I'm feeling down. but not as much as i thought.
I kind of knew after the audition that I didn't get the job. The pieces they chose were the most difficult, and I didn't play them flawlessly. And hearing another violinist in the warmup room next door helped me know what I was up against.
The personnel manager for the symphony just called to say that they had filled the positions that they needed and couldn't offer me a job in the symphony this year. "There were some really good candidates. It was a tough audition." The'll keep my name on their 'sub-list' in case they ever need one.
Sadly for me, this is kind of a first. I *imagine* the feeling of disapointment much more than it actually happens to me. So I guess it's good for me. I've never really taken a risk like that before. (We'll see if I ever do that again now!! :)
So...I really should have just kept this whole audition thing to myself. I know it shouldn't be, but public rejection is really worse.
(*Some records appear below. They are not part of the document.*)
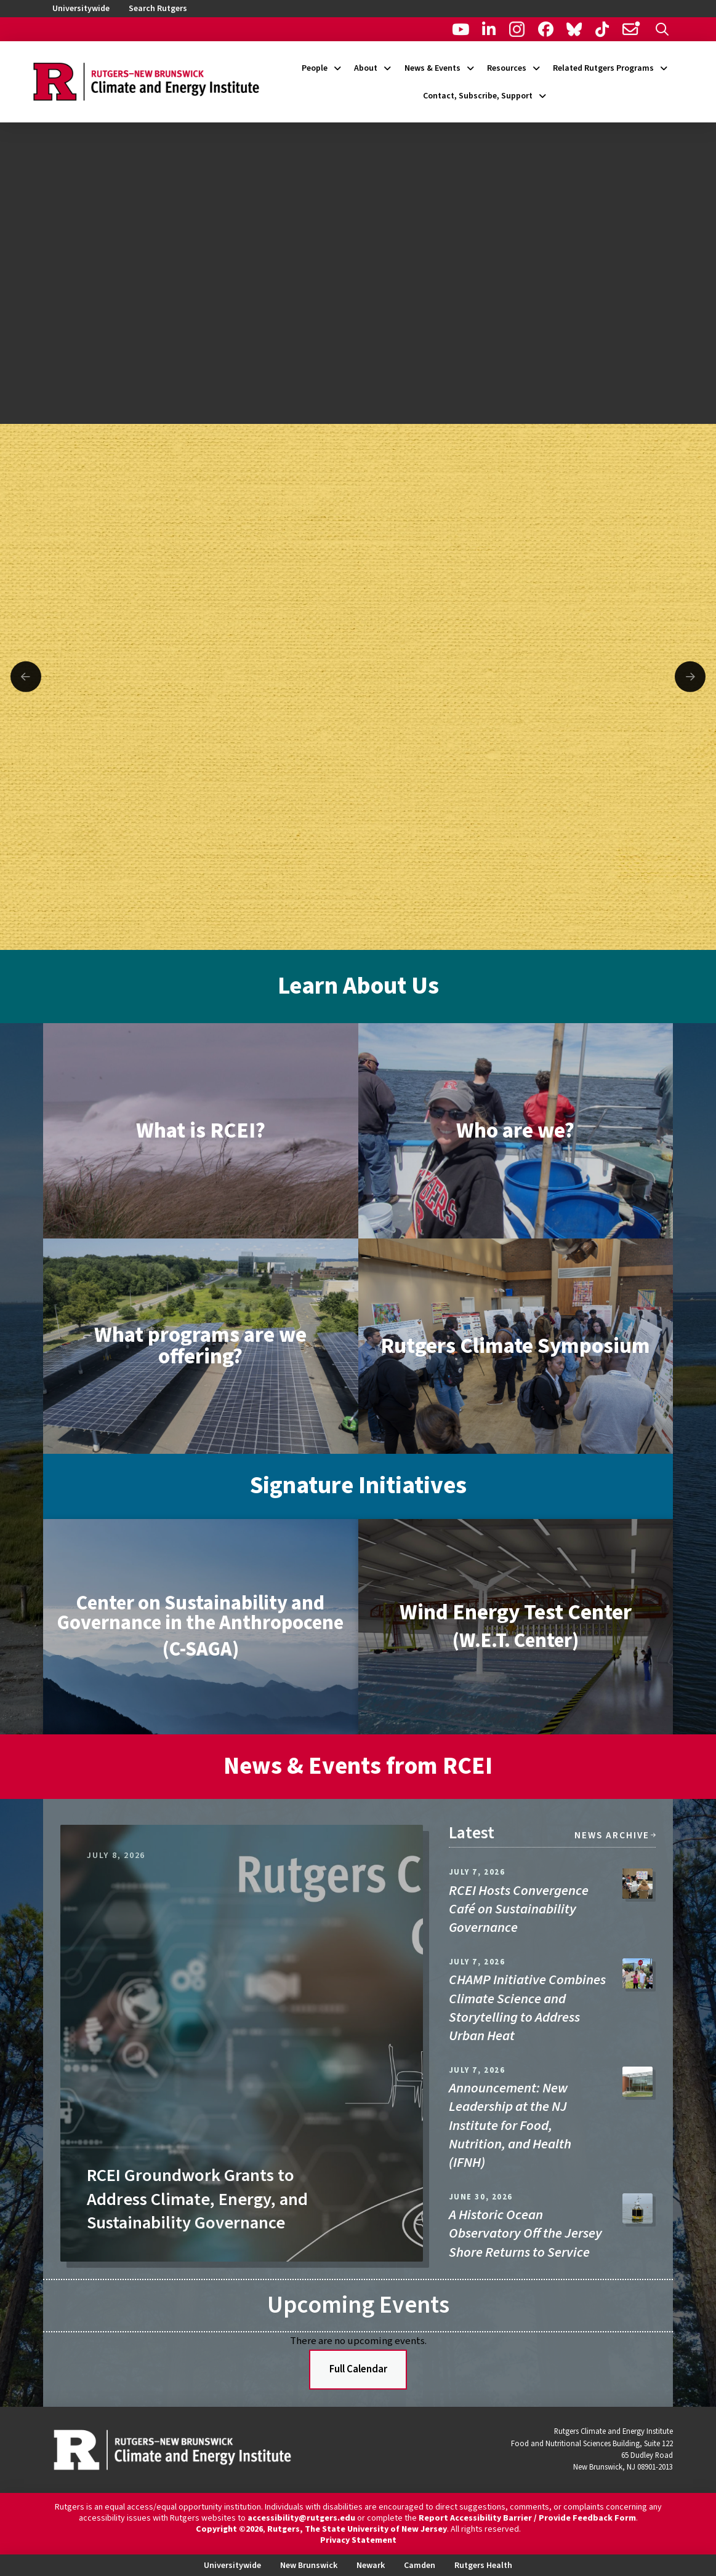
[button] (662, 29)
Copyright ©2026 (229, 2529)
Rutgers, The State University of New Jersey (357, 2529)
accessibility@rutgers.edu (301, 2518)
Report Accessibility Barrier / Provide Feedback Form (527, 2518)
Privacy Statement (358, 2540)
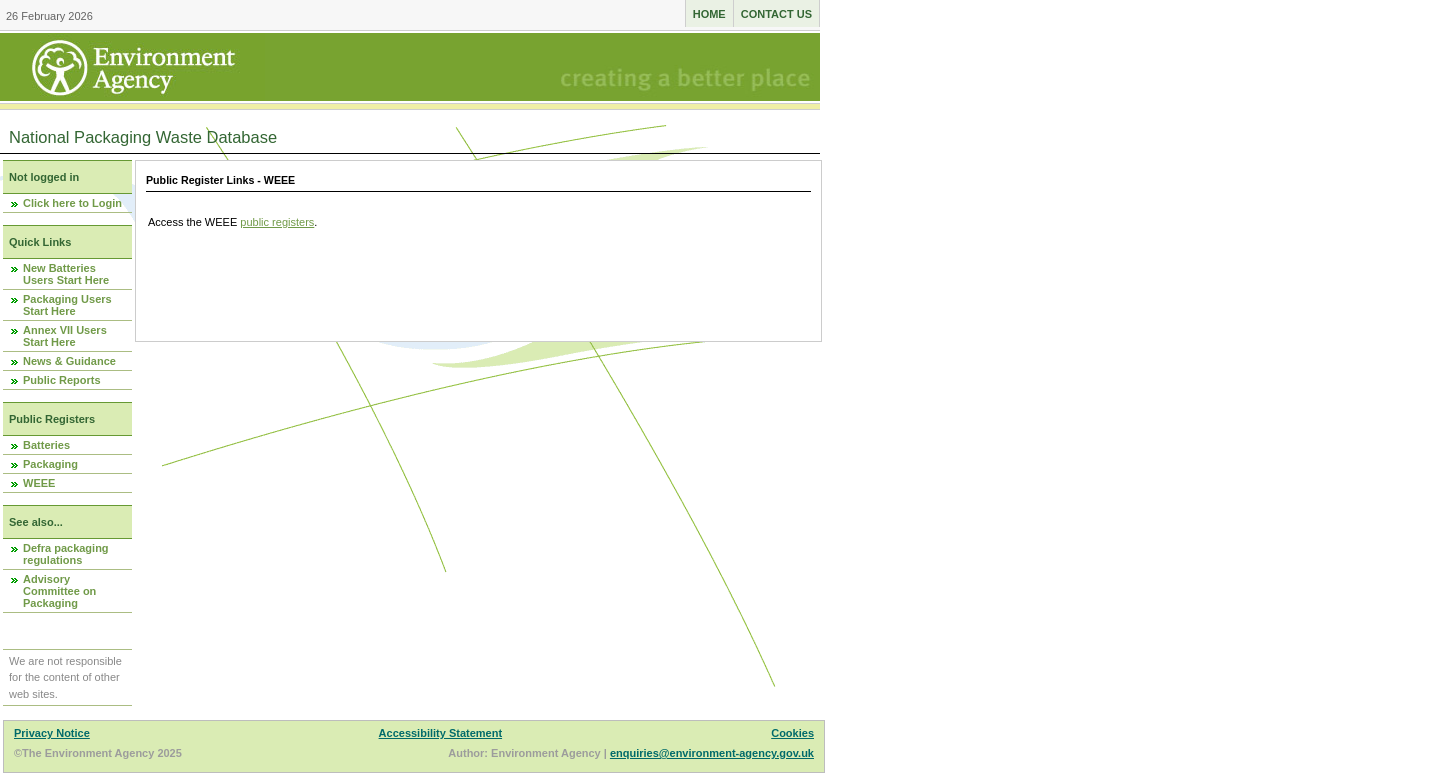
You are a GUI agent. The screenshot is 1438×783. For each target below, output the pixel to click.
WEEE (39, 483)
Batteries (46, 445)
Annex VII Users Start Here (65, 336)
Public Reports (62, 380)
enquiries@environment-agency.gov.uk (712, 753)
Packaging (50, 464)
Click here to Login (72, 203)
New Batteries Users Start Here (66, 274)
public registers (277, 222)
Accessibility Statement (441, 733)
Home (709, 14)
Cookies (792, 733)
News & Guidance (69, 361)
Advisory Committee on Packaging (59, 591)
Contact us (776, 14)
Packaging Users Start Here (67, 305)
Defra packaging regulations (66, 554)
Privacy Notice (52, 733)
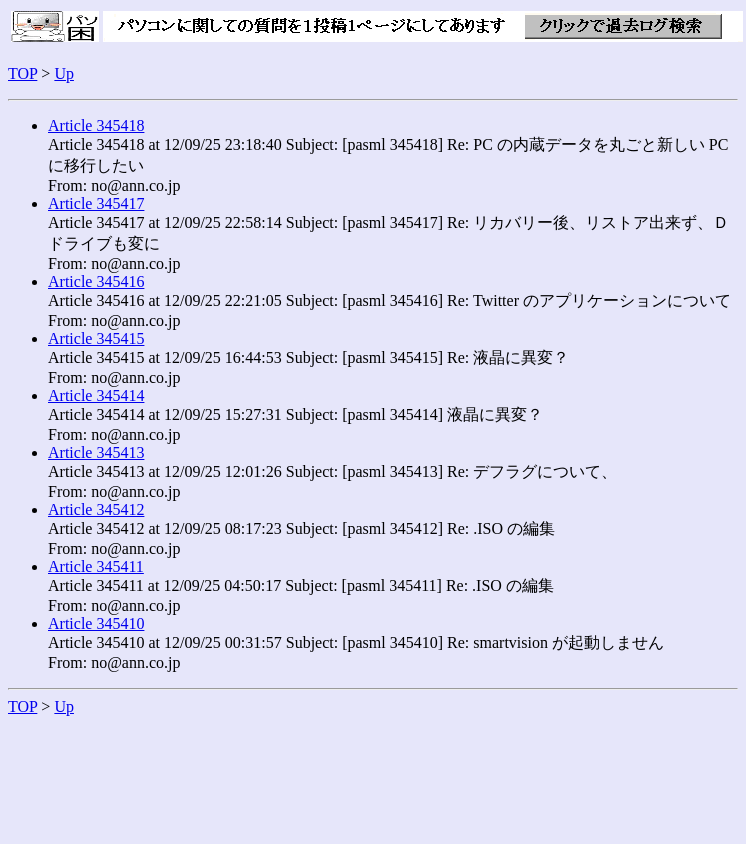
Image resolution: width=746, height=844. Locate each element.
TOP (22, 73)
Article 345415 (96, 338)
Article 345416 (96, 281)
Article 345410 (96, 623)
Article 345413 (96, 452)
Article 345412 (96, 509)
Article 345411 (96, 566)
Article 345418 (96, 125)
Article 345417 (96, 203)
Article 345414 (96, 395)
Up (64, 73)
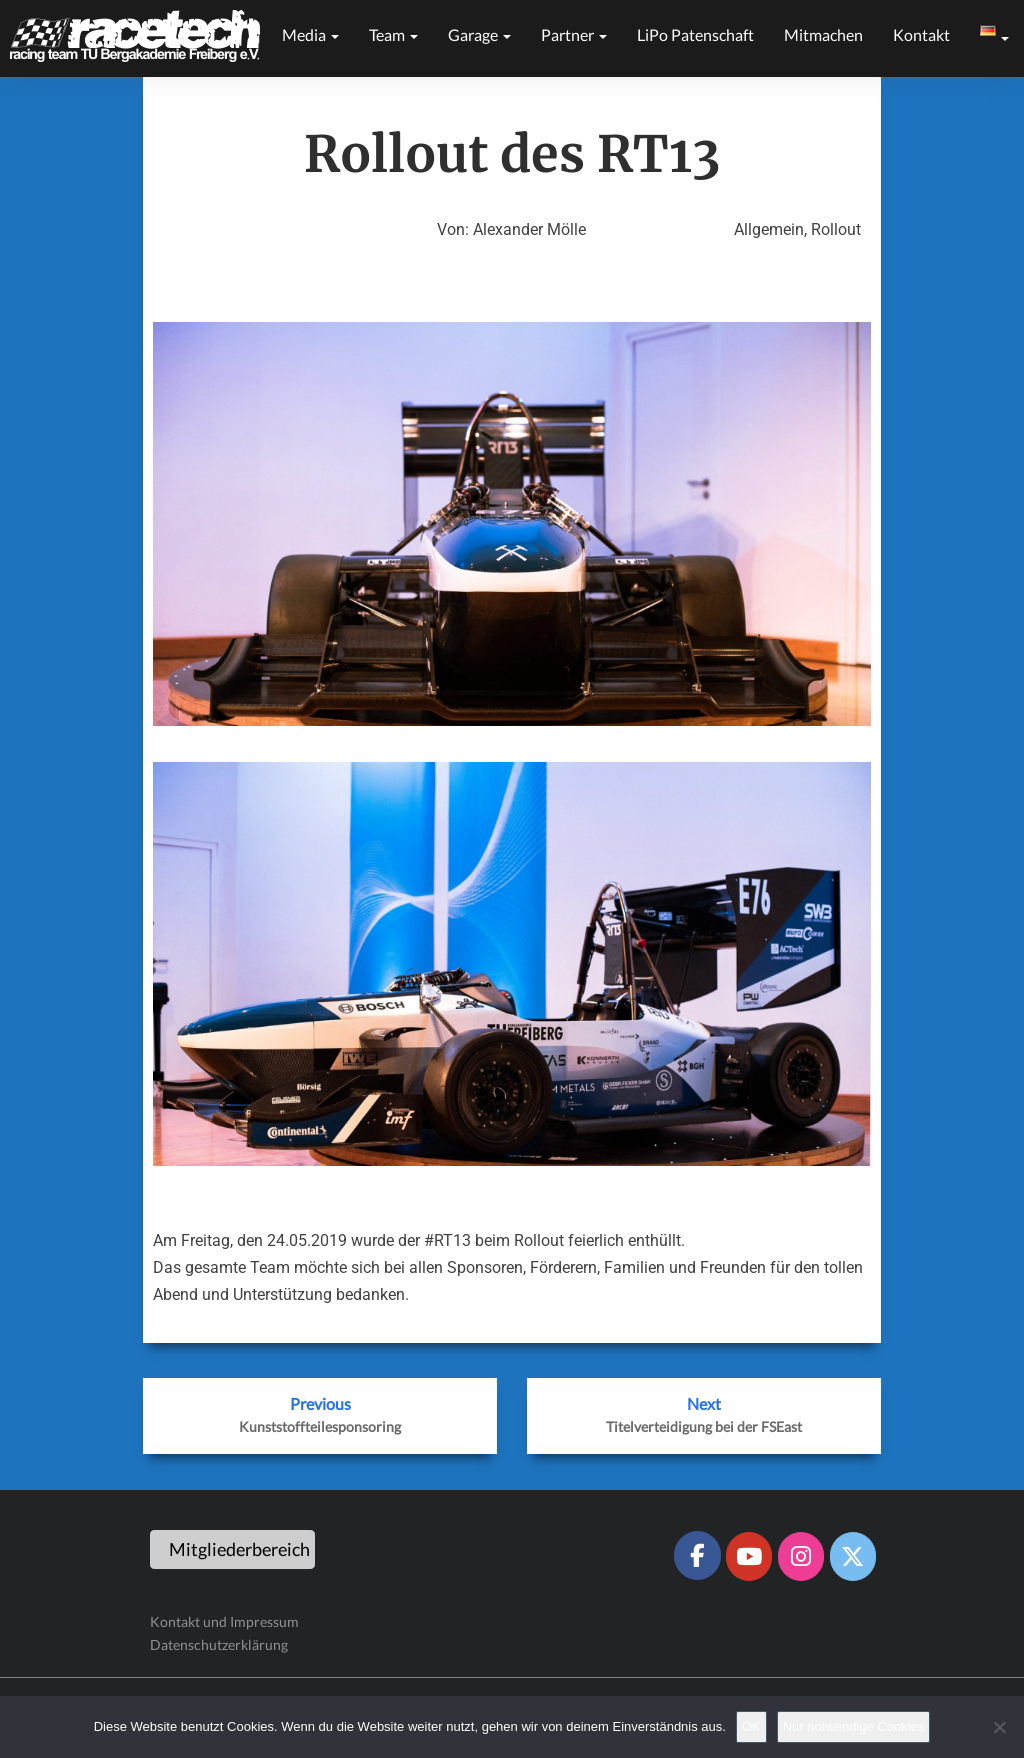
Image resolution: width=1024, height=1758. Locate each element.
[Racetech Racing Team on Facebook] (697, 1555)
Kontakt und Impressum (224, 1621)
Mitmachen (823, 34)
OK (751, 1726)
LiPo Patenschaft (695, 34)
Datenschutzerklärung (219, 1644)
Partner (574, 34)
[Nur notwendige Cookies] (999, 1727)
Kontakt (921, 34)
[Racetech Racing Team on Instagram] (801, 1556)
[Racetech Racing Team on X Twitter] (853, 1556)
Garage (479, 34)
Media (310, 34)
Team (393, 34)
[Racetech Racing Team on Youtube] (749, 1556)
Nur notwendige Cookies (854, 1726)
Some recent conversations and circumstances in my life have put this in perspective though. It's disappointing, but my life is already too rich and full to complain. I have a near perfect life. An amazing husband...a really loving, fun family, and a job I love (that already takes up too much time). I am so blessed. A little disappointed today, but when I'm enjoying a few evenings at home this year, I'll think of how much more exhaused I could have been had I been allowed to take on one more thing.
In other news, I *will* be playing later this month at the Dogwood Center Black Box theatre again with two of the performing artists ('Mother Soul' and Chris Cordle) on September 24th. That will be a fun outlet. Maybe I'll get to do more freelance and studio playing this year than I thought.